Sat, November 19, 10:00 to 11:45am, HYATT REGENCY AT COLORADO CONVENTION CTR, Floor: Level 4, Capitol 3

Session Submission Type: Paper Session: On Line Format

Abstract

What marks a culture as militarized? What makes a military domesticated? Recent studies of prolonged warfare, base culture, and the increasing militarization of domestic life point to the ways in which the war zone and the home front bleed into one another. This panel will be sponsored by the War and Peace Studies Caucus and linked with a second session to follow. Each paper considers a different form of cultural production—from nutritional guides and snapshot photography to artworks and public memorials—and its relation to the intersection of the military and the domestic. Together, the papers on this panel consider the ways in which the military permeates non-military spaces but also the ways that the military naturalizes, domesticates, or otherwise makes invisible its violent practices.
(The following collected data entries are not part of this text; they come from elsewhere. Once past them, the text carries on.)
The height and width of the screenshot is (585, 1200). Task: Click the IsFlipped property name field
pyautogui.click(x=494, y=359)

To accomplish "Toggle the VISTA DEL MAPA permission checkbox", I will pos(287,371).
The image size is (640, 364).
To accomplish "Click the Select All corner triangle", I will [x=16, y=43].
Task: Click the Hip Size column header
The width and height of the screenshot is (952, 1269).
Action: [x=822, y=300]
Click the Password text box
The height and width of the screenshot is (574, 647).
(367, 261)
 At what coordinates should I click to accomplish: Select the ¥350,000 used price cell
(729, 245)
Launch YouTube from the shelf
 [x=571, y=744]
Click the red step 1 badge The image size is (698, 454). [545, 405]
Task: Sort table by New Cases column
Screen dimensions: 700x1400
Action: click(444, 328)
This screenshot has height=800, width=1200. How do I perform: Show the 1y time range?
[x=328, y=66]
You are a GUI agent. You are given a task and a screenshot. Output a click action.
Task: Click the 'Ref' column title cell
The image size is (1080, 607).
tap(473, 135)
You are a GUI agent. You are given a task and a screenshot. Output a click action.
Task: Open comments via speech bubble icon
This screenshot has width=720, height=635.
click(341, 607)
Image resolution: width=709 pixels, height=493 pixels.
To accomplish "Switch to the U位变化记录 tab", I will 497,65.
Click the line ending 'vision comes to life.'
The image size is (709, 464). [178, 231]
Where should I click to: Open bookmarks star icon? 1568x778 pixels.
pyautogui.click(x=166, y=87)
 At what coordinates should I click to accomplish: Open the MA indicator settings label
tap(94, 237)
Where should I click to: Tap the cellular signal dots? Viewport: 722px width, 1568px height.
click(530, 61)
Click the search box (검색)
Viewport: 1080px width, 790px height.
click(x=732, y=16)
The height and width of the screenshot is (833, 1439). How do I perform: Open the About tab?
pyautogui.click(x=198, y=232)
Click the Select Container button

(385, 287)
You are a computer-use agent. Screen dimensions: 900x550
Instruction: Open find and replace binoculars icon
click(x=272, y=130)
Andrea Gustavson considers the visual representation of the downtime and the daily work of war in snapshots taken by nurses and Red Cross workers serving abroad in the post-war and early Cold War periods. Wendy Kozol and Rebecca Adelman analyze “Care Packages,” photographs of the packages sent to deployed service members, and the Combat Paper Project, workshops for veterans to pulp their uniforms into paper for artworks. Adelman and Kozol investigate the affective politics of these artistic projects that both critique militarization and privilege care for the soldiering body and psyche. Finally, Rusty Bartels explores the origins, mission, and organization of the American Battle Monuments Commission, the US government agency that oversees memorials abroad. His paper examines these sites commemorating historical conflicts and ways in which these sites of American martial memory shape the domestic fabric of the surrounding communities.

The case studies in this panel explore the ways in which American military cultures muddle the line between home and not home, prompting questions about the representation of a kinder, gentler military and the domestication of militarized violence.